Ethiopische keuken

Uit Wikipedia, de vrije encyclopedie
Dit artikel behoort tot
de reeks over kookkunst
Dit maal bestaat uit injera en verschillende wat. Het is een goed voorbeeld van de Ethiopische keuken.

De Ethiopische keuken (Amhaars: የኢትዮጵያ ምግብ) wordt gekenmerkt door groente- en zeer heet gekruide vleesgerechten. Dit bestaat meestal uit stoofpotgerechten genaamd wat (ook wel gespeld als w'et of wot), die op een injera, een soort zuurdesempannekoek, worden opgediend.[1] Deze pannekoek heeft een diameter van ongeveer 50 centimeter en wordt gemaakt van gegist meel. In Ethiopië wordt uitsluitend met de rechterhand gegeten, waarbij stukjes injera gebruikt worden om voedsel op te pakken. Over het algemeen wordt eetgerei niet gebruikt hierbij.

De Ethiopisch-orthodoxe Kerk schrijft een aantal vastperiodes (Ge'ez: ጾም ṣōm) voor, waarin geen dierlijke producten gegeten mogen worden, waaronder woensdagen, vrijdagen, en het vastentijdseizoen. De Ethiopische keuken kent dan ook veel veganistische gerechten.[2]

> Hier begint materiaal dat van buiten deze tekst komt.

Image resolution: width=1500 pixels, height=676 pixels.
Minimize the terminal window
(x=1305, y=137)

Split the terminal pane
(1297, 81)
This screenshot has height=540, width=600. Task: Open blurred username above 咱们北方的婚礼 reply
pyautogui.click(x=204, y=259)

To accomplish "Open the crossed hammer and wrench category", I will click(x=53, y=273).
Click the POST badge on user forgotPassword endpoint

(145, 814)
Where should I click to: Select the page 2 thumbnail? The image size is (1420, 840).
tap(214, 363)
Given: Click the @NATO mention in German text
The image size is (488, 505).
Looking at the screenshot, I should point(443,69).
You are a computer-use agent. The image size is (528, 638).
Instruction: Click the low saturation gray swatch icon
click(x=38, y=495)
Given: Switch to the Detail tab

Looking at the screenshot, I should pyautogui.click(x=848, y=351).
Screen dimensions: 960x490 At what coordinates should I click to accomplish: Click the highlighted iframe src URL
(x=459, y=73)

Overzicht[bewerken | brontekst bewerken]

Een gebruikelijk Ethiopisch maal bestaat uit injera en een scherp gekruide stoofpot waar rundervlees, lamsvlees, groenten, of peulvruchten zoals kikkererwten in worden verwerkt.

De keuken van het in Ethiopië woonachtige Guragevolk maakt daarnaast ook gebruik van de onechte bananenplant (enset, Ge'ez: እንሰት inset). Deze plant wordt fijngestampt en gegist. Vervolgens wordt hier een broodachtig product van gemaakt dat qocho of kocho wordt genoemd (Ge'ez: ቆጮ ḳōč̣ō). Dit brood wordt samen met kitfo opgediend. De wortels van deze plant worden tot een poeder vermalen, waarvan een hete drank wordt gezet die bulla wordt genoemd (Ge'ez: ቡላ būlā).

Kenmerkende ingrediënten[bewerken | brontekst bewerken]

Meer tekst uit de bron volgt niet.